TASK INPUTS ▸
○ ○ ○
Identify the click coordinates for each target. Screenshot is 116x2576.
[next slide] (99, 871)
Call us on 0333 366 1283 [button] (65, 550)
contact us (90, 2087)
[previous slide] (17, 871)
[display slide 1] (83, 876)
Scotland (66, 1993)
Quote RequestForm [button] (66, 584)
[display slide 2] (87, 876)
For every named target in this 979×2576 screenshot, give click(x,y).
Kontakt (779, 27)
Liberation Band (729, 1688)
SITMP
○ ○ ○
Starting with the first line above and ending with the line that holds "[display slide 2] (87, 876)", restate each line word for word and add nothing else.

RESPONSE AREA ▸
Identify the click coordinates for each target. Screenshot is 116x2576.
[next slide] (99, 871)
Call us on 0333 366 1283 [button] (65, 550)
contact us (90, 2087)
[previous slide] (17, 871)
[display slide 1] (83, 876)
Scotland (66, 1993)
Quote RequestForm [button] (66, 584)
[display slide 2] (87, 876)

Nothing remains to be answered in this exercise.